Problem to work on:
Please keep to the lines below from the one with "Search (538, 2296)" through the one with "Home (41, 95)", and restate them word for word, ends included.

Record excerpts:
▬▬▬▬▬▬▬▬▬▬

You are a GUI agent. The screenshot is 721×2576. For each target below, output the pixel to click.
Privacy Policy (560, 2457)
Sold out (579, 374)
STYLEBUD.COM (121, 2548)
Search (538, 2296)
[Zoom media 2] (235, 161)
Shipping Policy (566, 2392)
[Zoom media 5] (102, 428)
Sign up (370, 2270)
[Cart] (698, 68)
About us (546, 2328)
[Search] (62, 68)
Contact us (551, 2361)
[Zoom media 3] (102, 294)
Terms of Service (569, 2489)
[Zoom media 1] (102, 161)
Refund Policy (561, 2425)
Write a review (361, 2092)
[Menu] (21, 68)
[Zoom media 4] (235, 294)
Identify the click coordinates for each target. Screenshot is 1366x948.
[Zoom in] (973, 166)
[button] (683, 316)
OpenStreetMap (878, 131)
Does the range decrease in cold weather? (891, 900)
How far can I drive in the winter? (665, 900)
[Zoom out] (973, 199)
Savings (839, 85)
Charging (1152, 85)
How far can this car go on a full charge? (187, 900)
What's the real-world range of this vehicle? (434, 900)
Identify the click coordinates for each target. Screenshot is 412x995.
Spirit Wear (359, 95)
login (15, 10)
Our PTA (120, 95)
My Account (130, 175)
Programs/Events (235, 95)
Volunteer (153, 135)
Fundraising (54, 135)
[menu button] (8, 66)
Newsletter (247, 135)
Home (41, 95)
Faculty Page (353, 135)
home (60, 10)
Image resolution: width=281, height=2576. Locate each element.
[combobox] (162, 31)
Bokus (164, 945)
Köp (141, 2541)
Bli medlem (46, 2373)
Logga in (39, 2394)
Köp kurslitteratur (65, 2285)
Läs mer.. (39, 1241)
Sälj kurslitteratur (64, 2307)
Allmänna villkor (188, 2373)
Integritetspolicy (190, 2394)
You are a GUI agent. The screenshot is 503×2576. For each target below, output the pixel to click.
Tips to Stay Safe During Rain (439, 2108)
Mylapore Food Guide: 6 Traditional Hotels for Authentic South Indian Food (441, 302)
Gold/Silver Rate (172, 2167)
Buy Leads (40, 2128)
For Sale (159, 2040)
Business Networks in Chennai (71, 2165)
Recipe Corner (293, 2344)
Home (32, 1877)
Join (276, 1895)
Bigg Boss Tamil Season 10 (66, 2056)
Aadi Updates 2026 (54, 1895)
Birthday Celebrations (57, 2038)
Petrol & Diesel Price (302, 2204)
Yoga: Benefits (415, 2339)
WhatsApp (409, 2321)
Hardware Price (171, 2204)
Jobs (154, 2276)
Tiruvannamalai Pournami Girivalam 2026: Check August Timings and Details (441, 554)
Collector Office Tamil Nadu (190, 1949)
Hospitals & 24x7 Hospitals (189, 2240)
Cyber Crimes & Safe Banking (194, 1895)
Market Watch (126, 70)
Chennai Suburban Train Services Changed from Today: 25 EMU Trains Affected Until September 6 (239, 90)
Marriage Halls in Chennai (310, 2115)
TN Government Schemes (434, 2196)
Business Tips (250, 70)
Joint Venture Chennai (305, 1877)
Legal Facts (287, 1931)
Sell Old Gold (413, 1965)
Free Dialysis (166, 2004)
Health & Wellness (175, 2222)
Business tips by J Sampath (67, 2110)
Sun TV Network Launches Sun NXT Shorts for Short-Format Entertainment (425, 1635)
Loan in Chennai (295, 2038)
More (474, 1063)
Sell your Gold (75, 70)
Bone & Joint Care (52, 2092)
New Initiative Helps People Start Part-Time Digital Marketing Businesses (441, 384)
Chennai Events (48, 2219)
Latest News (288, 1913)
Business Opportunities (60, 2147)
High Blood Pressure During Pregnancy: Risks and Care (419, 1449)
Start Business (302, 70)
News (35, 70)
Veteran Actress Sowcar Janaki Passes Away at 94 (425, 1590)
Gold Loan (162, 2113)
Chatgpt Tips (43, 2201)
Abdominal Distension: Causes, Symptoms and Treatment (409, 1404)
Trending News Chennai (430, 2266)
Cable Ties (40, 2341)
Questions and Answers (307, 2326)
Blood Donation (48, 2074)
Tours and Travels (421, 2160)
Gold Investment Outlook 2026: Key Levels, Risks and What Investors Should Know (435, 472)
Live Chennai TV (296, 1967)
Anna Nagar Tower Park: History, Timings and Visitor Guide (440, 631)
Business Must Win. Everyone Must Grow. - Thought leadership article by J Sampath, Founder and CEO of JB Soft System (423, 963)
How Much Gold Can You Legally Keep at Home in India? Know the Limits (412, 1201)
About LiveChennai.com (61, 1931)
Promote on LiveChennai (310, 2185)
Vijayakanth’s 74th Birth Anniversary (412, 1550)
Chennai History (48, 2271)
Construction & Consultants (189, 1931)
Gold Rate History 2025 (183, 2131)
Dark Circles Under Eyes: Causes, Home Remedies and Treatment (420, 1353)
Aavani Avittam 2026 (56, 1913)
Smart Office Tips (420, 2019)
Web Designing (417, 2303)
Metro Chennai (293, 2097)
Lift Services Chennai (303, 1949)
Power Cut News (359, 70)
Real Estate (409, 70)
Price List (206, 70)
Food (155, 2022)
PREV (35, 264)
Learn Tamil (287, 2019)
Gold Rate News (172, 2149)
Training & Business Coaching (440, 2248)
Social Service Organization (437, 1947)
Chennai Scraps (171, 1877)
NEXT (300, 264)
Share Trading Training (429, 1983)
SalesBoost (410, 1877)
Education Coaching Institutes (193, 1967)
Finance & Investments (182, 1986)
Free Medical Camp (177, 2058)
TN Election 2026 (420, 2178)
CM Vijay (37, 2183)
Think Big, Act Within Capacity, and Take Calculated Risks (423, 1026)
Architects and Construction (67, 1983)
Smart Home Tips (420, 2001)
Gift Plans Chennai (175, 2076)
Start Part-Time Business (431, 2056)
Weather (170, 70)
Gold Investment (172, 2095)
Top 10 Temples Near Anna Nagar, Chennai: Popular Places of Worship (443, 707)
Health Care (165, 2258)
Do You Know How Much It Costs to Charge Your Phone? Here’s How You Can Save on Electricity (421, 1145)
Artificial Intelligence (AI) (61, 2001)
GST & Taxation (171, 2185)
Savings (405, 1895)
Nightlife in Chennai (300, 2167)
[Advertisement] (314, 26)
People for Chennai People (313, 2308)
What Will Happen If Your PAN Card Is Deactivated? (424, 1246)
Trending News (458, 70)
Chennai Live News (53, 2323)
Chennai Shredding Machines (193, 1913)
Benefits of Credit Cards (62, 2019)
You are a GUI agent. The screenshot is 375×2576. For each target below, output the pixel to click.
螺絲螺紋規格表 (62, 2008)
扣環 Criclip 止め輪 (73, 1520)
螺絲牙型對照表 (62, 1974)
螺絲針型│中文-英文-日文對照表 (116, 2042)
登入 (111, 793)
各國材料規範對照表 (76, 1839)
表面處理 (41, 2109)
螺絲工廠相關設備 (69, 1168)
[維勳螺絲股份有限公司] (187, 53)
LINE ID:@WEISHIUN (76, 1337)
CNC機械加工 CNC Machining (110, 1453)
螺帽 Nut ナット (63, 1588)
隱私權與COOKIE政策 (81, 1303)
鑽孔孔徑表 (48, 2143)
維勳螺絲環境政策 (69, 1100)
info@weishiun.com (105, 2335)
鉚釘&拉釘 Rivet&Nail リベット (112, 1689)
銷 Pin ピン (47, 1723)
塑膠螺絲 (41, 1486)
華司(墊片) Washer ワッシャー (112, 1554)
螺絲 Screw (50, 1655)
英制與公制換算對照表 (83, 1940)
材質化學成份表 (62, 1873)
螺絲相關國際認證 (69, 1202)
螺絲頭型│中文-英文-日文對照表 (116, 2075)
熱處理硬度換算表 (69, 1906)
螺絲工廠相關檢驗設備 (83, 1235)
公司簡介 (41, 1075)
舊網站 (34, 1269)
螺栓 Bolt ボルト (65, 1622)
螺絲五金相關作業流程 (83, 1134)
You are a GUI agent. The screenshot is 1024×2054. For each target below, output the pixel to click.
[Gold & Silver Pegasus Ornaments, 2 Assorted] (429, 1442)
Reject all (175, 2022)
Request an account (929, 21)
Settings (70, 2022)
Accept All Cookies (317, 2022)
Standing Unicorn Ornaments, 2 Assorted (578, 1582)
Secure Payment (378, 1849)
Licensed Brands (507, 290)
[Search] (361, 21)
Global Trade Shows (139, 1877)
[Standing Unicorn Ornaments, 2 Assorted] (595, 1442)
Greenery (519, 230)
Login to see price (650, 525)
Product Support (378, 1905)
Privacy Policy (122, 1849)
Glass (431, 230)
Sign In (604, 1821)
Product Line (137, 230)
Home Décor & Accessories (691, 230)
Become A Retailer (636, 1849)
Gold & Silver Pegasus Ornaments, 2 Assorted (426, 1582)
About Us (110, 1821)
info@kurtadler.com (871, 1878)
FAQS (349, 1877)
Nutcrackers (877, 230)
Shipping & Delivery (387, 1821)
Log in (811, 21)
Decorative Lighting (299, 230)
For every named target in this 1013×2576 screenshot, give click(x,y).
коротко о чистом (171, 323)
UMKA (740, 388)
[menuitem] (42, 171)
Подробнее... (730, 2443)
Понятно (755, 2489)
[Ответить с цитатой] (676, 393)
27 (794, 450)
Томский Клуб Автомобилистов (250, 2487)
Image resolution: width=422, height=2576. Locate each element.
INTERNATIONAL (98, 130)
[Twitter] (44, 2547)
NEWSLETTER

▬▬▬▬▬▬▬▬▬▬

Finished task:
Search (538, 2296)
[Zoom media 2] (235, 161)
Shipping Policy (566, 2392)
[Zoom media 5] (102, 428)
Sign up (370, 2270)
[Cart] (698, 68)
About us (546, 2328)
[Search] (62, 68)
Contact us (551, 2361)
[Zoom media 3] (102, 294)
Terms of Service (569, 2489)
[Zoom media 1] (102, 161)
Refund Policy (561, 2425)
Write a review (361, 2092)
[Menu] (21, 68)
[Zoom media 4] (235, 294)
Identify the click coordinates for each target. Screenshot is 1366x948.
[Zoom in] (973, 166)
[button] (683, 316)
OpenStreetMap (878, 131)
Does the range decrease in cold weather? (891, 900)
How far can I drive in the winter? (665, 900)
[Zoom out] (973, 199)
Savings (839, 85)
Charging (1152, 85)
How far can this car go on a full charge? (187, 900)
What's the real-world range of this vehicle? (434, 900)
Identify the click coordinates for each target. Screenshot is 412x995.
Spirit Wear (359, 95)
login (15, 10)
Our PTA (120, 95)
My Account (130, 175)
Programs/Events (235, 95)
Volunteer (153, 135)
Fundraising (54, 135)
[menu button] (8, 66)
Newsletter (247, 135)
Home (41, 95)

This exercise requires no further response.